Converse Mode¶
Full bidirectional voice Q&A. The agent speaks a question, records the user's voice response via microphone, transcribes it with whisper.cpp (or Wispr Flow), and returns the text.
This is the only blocking mode — the tool call doesn't return until the user finishes speaking or the timeout expires.
When to Use¶
- Interactive Q&A sessions: "What did you think of the prototype?"
- Drilling sessions: "Walk me through how the auth flow works"
- Discovery calls: "What are the main pain points with the current system?"
- QA testing: "How does the checkout page look on your screen?"
MCP Tool¶
Tool: voice_ask (blocking voice Q&A)
Alias: qa_voice_converse, qa_voice_ask
Parameters¶
| Parameter | Type | Required | Default | Description |
|---|---|---|---|---|
message |
string | Yes | — | Question or prompt to speak aloud (non-empty) |
timeout_seconds |
number | No | 300 |
Max wait time for response (clamped to 10-3600) |
Returns¶
On success — the user's transcribed text:
On timeout / no speech:
{
"content": [{ "type": "text", "text": "[converse] No response received within 300 seconds. The user may have stepped away." }]
}
On busy (another session has the mic):
{
"content": [{ "type": "text", "text": "[converse] Line is busy — voice session owned by mcp-12345 (PID 12345) since 2026-02-21T10:00:00Z. Fall back to text input, or wait for the other session to finish." }],
"isError": true
}
Errors¶
| Error | Cause | Fix |
|---|---|---|
| Line busy | Another session has the mic | Wait or fall back to text |
| sox not installed | rec command not found |
brew install sox |
| Mic permission denied | Terminal not authorized | macOS: System Settings > Privacy > Microphone |
| No STT backend | Neither whisper.cpp nor Wispr available | brew install whisper-cpp (binary: whisper-cli) or set QA_VOICE_WISPR_KEY |
Behavior¶
Full Flow¶
- Session booking — auto-books if not already booked (lockfile check)

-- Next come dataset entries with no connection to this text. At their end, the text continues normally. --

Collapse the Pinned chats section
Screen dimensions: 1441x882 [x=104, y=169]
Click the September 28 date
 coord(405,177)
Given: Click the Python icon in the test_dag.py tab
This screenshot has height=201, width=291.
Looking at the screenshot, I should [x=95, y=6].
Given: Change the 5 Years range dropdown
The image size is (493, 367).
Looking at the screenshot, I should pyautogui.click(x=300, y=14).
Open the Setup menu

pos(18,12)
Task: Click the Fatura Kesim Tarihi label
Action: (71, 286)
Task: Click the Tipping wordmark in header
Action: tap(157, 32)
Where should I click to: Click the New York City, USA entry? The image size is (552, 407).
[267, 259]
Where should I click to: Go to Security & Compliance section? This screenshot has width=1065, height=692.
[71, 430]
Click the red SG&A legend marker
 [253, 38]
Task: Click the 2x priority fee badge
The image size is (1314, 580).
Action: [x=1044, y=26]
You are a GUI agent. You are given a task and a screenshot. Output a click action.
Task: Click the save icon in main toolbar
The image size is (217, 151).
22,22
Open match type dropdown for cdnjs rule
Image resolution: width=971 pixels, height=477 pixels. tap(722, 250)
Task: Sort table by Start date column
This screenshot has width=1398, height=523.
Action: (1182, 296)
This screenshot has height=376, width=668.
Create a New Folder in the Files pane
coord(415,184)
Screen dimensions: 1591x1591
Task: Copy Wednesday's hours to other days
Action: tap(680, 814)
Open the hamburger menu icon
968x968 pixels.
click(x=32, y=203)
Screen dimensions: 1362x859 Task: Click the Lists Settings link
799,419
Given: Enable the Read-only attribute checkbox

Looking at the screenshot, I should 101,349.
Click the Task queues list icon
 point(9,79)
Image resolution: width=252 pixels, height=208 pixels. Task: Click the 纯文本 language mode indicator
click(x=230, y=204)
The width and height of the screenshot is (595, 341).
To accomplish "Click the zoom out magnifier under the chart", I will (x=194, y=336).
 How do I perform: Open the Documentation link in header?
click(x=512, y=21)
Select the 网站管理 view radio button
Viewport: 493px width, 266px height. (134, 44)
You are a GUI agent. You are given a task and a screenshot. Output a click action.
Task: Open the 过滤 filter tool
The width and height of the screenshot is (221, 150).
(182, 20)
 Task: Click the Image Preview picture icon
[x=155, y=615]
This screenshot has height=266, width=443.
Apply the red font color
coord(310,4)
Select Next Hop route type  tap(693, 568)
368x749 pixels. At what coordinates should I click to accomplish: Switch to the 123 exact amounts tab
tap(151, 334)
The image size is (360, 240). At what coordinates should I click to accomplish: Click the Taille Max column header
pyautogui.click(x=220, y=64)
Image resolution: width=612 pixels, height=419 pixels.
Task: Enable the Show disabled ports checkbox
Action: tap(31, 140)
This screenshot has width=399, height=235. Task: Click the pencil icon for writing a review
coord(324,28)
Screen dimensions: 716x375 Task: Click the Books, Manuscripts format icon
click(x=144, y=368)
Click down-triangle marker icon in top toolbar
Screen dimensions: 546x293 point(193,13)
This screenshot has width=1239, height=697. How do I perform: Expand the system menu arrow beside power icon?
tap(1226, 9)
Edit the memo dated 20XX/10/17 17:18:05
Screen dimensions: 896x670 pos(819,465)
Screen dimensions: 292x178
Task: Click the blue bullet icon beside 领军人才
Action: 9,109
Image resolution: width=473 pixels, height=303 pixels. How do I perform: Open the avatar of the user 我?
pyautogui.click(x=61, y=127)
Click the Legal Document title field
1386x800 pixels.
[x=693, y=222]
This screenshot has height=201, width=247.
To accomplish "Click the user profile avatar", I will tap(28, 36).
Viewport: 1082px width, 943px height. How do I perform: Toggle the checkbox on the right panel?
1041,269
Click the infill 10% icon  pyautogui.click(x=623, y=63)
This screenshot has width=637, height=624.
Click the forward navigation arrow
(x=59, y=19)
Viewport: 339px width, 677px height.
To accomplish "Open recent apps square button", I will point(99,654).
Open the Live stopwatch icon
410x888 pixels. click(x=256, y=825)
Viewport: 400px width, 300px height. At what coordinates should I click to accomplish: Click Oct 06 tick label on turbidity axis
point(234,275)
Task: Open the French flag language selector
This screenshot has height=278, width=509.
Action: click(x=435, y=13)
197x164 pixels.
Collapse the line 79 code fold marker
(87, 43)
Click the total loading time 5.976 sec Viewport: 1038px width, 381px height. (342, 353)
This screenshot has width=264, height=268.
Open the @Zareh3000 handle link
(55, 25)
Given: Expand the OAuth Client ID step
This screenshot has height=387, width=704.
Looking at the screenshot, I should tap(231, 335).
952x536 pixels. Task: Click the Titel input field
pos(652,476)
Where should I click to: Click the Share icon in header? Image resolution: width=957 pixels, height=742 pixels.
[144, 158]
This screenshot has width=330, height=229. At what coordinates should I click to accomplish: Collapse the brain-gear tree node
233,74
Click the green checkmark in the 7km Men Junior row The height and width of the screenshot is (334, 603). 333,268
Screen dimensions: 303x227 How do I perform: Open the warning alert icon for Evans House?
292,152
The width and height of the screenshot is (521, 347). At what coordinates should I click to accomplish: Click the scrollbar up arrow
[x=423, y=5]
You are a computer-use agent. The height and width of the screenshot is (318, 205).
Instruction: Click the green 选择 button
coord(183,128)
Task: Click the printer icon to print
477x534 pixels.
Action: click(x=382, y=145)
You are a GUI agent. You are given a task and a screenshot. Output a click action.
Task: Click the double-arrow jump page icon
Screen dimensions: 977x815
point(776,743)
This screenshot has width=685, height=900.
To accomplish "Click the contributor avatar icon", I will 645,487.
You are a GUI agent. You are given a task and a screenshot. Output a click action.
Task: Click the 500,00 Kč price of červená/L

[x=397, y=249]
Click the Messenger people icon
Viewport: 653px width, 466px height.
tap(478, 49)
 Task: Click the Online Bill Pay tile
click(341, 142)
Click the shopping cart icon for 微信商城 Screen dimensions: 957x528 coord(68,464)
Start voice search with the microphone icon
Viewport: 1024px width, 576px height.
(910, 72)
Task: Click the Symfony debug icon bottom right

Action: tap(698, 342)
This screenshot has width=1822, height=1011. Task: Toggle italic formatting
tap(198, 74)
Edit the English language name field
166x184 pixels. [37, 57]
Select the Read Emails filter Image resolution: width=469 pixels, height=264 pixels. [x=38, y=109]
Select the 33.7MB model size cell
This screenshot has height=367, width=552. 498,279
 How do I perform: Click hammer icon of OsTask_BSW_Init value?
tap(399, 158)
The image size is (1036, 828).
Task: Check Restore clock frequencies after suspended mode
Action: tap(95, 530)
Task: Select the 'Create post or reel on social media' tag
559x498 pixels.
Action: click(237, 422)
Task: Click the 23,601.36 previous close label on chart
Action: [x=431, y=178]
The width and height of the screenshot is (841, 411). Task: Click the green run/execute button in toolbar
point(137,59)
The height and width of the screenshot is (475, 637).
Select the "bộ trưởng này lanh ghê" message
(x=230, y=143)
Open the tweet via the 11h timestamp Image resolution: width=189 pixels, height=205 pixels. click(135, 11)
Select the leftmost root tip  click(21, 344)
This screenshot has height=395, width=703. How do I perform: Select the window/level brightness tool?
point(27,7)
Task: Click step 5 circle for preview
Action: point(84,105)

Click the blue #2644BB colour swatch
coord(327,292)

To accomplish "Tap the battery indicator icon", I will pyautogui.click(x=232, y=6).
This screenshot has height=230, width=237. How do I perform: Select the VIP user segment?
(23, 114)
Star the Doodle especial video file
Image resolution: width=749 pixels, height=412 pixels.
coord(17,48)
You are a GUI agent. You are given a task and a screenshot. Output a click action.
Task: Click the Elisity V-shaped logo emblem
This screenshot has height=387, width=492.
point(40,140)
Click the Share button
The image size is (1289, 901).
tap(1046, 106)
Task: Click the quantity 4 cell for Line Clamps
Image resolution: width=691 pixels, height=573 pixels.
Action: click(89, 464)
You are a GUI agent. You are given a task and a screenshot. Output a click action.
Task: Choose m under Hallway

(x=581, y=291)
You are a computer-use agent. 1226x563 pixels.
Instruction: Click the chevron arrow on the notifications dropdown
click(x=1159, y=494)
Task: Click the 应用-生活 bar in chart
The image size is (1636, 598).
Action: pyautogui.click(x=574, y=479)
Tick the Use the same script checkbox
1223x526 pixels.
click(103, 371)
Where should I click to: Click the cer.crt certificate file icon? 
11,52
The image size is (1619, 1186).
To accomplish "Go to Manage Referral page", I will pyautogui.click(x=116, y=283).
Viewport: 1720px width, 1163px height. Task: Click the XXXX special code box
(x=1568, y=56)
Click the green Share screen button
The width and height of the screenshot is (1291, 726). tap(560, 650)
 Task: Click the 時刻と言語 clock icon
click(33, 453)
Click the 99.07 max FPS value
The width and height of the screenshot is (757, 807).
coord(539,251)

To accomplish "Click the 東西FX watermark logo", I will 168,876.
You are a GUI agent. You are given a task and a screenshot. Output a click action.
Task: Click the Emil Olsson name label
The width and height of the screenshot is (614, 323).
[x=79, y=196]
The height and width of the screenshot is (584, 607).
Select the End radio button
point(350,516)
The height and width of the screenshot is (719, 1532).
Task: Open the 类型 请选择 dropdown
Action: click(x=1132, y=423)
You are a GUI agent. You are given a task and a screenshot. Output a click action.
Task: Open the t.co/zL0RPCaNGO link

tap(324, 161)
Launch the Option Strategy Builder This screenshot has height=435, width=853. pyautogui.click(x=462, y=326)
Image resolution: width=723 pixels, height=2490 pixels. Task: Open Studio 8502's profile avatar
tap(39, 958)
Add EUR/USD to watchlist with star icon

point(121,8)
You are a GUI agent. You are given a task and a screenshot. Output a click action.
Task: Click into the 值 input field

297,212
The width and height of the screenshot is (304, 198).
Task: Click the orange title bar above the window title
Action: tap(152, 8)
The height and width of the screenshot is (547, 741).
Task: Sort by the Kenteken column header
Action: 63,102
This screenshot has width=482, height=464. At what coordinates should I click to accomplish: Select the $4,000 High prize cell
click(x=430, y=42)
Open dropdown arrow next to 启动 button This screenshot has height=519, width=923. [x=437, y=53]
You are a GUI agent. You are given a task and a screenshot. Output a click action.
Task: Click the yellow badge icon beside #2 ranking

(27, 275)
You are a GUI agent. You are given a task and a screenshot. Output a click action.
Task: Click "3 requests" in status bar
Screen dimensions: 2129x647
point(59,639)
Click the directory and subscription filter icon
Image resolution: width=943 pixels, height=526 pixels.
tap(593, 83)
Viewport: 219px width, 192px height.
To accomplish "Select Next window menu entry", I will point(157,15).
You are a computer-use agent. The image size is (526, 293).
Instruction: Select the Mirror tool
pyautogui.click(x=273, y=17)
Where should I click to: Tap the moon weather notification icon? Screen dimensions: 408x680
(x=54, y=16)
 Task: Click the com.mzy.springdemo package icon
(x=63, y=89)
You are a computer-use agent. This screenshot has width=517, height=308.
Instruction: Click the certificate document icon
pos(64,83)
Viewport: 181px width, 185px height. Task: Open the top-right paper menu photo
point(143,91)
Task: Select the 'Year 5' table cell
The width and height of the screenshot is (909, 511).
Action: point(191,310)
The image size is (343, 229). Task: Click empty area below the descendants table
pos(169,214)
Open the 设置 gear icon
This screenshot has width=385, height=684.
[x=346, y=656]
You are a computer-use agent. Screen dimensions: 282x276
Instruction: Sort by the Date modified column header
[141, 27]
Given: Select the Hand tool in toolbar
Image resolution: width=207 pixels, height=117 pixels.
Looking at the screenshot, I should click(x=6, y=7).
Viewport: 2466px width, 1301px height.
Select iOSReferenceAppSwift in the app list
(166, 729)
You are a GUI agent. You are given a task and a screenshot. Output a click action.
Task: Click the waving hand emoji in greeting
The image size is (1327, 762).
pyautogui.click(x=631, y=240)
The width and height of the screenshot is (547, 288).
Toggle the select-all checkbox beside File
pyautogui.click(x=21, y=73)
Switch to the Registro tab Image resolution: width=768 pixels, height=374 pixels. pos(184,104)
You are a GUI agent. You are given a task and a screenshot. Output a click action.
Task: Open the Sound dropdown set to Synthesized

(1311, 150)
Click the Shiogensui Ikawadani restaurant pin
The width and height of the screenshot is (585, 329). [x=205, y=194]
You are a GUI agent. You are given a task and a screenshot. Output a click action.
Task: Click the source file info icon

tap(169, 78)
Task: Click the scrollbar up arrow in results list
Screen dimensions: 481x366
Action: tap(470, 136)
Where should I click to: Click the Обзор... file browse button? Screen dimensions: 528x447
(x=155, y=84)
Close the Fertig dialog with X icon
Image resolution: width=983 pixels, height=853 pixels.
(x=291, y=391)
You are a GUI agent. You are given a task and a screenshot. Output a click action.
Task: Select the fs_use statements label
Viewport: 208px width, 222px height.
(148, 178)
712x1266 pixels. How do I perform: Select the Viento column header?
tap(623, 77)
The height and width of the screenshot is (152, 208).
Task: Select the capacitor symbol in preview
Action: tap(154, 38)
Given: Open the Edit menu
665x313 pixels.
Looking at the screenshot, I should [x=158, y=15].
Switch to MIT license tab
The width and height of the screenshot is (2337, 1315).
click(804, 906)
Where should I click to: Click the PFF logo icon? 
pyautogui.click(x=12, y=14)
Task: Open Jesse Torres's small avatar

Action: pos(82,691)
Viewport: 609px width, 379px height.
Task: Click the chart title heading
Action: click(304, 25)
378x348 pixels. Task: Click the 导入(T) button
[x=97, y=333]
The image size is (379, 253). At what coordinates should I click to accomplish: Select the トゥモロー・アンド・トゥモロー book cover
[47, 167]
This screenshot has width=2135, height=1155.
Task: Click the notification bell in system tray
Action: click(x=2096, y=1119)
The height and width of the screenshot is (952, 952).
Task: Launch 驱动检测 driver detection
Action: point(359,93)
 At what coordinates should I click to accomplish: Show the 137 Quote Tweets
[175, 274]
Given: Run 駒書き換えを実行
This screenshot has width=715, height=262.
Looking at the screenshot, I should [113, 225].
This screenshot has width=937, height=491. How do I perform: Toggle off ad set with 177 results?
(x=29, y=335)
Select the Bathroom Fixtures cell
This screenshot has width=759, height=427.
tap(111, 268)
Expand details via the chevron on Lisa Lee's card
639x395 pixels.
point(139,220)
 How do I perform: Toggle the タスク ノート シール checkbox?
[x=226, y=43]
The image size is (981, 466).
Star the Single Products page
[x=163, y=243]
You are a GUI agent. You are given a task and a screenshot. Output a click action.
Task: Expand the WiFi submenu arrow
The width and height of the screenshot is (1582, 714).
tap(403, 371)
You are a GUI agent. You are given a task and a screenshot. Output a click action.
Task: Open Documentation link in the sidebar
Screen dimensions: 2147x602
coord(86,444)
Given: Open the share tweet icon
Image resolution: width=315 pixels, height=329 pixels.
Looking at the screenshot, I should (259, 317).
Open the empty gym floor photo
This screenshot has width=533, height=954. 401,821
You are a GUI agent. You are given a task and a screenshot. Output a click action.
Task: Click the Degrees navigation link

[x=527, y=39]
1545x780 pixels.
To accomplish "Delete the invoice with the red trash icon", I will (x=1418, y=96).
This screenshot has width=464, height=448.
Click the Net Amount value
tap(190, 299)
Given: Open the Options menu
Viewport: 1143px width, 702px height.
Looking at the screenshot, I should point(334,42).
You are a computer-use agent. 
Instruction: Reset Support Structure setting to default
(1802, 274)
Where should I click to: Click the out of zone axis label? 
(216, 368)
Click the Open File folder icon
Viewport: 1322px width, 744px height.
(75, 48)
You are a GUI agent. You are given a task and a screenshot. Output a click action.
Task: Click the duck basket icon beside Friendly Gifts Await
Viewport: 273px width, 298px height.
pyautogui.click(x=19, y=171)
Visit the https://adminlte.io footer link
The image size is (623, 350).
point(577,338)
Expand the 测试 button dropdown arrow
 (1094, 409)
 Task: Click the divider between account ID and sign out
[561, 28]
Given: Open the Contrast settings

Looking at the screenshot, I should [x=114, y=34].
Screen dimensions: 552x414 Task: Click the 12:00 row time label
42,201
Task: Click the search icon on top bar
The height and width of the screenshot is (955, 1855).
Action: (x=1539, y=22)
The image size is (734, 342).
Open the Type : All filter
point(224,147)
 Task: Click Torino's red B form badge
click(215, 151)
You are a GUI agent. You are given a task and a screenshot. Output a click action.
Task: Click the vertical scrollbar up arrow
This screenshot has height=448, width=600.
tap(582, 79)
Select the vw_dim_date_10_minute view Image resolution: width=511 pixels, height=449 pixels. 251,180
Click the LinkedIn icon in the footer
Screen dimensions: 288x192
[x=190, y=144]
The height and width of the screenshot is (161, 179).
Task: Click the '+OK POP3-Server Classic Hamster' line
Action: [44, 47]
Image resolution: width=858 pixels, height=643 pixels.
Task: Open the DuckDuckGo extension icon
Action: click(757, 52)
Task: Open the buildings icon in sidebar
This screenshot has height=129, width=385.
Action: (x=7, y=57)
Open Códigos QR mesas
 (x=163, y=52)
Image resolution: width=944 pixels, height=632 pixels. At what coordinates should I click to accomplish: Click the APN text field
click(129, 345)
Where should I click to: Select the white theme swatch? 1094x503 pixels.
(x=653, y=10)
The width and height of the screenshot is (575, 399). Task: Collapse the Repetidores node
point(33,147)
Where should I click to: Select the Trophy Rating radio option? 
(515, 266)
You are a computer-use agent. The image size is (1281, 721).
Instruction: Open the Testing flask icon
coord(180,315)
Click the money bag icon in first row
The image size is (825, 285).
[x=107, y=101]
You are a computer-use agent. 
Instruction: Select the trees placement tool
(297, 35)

- Clear state — removes leftover input/stop signals
- Wait for prior audio — auto-waits for any playing
voice_speakaudio to finish (prevents overlap) - Speak question — edge-tts synthesizes and plays the question (blocking — waits for playback)
- Detect device rate — probes default audio input for native sample rate (e.g., 24kHz for AirPods, 48kHz for built-in mic)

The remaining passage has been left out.